_What is expected_
Go from the first line below to the one with "Uncheck the 开启无线广播" and print each line exactly.

#### Available records

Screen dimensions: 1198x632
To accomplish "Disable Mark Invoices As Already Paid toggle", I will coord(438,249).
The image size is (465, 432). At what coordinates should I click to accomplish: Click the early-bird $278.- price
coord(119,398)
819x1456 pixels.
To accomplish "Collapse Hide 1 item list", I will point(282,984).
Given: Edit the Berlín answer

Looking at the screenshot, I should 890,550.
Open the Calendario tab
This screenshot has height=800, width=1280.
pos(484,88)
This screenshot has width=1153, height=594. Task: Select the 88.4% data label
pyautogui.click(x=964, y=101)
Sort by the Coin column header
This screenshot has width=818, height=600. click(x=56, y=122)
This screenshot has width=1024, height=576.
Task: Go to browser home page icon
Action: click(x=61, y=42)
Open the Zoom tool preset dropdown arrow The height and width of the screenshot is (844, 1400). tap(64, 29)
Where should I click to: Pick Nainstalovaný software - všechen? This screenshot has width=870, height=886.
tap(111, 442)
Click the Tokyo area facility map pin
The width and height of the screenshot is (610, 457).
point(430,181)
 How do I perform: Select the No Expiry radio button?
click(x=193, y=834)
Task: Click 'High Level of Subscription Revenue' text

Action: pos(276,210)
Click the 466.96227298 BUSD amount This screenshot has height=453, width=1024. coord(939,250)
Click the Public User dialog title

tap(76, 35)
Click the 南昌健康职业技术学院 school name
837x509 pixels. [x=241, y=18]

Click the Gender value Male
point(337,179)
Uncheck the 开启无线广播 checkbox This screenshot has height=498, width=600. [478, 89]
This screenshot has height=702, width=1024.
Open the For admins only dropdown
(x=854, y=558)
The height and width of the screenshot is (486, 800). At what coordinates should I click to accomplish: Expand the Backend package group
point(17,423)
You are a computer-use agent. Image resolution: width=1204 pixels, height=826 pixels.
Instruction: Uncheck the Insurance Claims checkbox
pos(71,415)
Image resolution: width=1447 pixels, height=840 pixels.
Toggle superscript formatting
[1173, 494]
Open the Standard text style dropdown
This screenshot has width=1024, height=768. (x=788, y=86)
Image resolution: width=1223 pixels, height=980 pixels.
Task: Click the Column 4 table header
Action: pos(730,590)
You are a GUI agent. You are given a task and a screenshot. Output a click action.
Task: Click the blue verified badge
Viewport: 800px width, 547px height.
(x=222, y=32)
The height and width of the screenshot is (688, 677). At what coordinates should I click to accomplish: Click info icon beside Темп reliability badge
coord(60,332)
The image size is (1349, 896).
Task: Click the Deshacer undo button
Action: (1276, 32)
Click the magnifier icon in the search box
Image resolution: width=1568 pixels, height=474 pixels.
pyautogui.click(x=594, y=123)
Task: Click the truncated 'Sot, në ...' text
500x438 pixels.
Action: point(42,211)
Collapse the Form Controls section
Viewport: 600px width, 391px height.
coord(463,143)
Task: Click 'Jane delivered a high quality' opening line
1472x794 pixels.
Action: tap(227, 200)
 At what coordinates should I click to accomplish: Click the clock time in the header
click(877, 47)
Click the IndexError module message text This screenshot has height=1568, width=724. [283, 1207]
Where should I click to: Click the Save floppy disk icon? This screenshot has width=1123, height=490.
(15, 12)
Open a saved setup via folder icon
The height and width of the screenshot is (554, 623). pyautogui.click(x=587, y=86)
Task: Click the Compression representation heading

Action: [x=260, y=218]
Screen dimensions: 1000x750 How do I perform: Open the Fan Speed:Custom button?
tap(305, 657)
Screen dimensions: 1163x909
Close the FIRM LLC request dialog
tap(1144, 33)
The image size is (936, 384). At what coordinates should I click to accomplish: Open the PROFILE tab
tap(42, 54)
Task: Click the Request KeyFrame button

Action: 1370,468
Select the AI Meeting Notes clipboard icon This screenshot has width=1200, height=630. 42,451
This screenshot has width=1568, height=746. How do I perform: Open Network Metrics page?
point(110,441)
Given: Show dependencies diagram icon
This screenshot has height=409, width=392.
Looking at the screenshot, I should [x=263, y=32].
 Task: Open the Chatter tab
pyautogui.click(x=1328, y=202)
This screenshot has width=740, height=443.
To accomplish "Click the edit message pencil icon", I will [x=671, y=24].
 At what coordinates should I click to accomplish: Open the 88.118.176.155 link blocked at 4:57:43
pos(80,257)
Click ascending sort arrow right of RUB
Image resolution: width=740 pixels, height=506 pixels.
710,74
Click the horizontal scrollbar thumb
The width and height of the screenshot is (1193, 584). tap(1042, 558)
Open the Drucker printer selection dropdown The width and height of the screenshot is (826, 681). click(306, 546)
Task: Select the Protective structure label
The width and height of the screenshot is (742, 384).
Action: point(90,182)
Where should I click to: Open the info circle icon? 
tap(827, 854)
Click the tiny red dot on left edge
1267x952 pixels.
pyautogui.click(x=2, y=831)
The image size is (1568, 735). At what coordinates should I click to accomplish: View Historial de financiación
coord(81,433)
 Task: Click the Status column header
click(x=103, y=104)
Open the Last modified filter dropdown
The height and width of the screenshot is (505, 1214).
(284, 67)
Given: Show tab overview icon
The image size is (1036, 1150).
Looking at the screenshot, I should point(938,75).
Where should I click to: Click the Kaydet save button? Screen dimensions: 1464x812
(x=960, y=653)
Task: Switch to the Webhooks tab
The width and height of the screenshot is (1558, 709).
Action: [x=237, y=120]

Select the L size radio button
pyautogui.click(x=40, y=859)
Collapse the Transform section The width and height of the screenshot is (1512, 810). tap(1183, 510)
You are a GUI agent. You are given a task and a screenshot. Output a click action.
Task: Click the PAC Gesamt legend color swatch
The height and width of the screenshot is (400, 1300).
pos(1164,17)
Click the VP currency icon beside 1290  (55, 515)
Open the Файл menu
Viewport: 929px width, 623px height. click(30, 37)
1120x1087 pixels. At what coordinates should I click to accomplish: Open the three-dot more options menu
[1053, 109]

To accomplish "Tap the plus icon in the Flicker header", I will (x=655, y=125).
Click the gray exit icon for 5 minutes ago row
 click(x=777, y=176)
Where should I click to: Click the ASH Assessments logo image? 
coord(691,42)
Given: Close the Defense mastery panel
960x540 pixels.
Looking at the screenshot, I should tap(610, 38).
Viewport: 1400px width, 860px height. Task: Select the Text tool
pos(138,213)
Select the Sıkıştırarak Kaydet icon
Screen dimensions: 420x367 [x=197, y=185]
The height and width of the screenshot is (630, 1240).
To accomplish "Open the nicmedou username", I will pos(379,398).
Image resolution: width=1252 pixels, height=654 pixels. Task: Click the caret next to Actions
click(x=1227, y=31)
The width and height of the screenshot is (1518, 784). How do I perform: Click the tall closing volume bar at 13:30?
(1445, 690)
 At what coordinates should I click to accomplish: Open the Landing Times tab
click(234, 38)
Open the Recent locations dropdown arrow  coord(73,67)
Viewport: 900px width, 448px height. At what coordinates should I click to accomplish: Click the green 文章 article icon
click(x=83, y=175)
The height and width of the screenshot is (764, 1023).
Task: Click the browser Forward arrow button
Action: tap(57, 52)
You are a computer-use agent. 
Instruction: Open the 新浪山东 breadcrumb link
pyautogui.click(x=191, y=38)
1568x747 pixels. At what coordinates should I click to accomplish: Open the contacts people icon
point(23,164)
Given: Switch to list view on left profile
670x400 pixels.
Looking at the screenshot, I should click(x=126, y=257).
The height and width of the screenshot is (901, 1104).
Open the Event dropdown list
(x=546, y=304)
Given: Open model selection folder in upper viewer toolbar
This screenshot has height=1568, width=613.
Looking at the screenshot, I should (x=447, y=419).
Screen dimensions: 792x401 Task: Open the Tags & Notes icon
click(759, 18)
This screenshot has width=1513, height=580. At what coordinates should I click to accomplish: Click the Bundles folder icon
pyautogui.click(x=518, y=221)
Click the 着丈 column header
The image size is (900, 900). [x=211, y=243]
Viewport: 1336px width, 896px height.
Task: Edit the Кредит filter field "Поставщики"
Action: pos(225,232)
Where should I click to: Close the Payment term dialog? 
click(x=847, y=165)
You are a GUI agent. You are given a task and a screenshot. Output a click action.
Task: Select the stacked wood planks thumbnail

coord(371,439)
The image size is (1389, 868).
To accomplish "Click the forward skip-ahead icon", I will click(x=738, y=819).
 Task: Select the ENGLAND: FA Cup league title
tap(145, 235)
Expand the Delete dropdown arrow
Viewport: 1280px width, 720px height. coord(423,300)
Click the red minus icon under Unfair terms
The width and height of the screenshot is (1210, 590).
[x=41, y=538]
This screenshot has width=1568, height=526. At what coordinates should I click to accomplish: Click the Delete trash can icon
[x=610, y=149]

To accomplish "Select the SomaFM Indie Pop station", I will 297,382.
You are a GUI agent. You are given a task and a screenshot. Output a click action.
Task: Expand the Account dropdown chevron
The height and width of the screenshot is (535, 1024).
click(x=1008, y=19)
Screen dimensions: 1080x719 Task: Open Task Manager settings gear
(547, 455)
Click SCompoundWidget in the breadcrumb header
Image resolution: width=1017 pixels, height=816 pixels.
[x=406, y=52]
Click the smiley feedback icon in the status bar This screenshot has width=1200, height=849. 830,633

########

_Response to this task_
Screen dimensions: 1198x632
To accomplish "Disable Mark Invoices As Already Paid toggle", I will coord(438,249).
The image size is (465, 432). At what coordinates should I click to accomplish: Click the early-bird $278.- price
coord(119,398)
819x1456 pixels.
To accomplish "Collapse Hide 1 item list", I will point(282,984).
Given: Edit the Berlín answer

Looking at the screenshot, I should 890,550.
Open the Calendario tab
This screenshot has height=800, width=1280.
pos(484,88)
This screenshot has width=1153, height=594. Task: Select the 88.4% data label
pyautogui.click(x=964, y=101)
Sort by the Coin column header
This screenshot has width=818, height=600. click(x=56, y=122)
This screenshot has width=1024, height=576.
Task: Go to browser home page icon
Action: click(x=61, y=42)
Open the Zoom tool preset dropdown arrow The height and width of the screenshot is (844, 1400). tap(64, 29)
Where should I click to: Pick Nainstalovaný software - všechen? This screenshot has width=870, height=886.
tap(111, 442)
Click the Tokyo area facility map pin
The width and height of the screenshot is (610, 457).
point(430,181)
 How do I perform: Select the No Expiry radio button?
click(x=193, y=834)
Task: Click 'High Level of Subscription Revenue' text

Action: pos(276,210)
Click the 466.96227298 BUSD amount This screenshot has height=453, width=1024. coord(939,250)
Click the Public User dialog title

tap(76, 35)
Click the 南昌健康职业技术学院 school name
837x509 pixels. [x=241, y=18]

Click the Gender value Male
point(337,179)
Uncheck the 开启无线广播 checkbox This screenshot has height=498, width=600. [478, 89]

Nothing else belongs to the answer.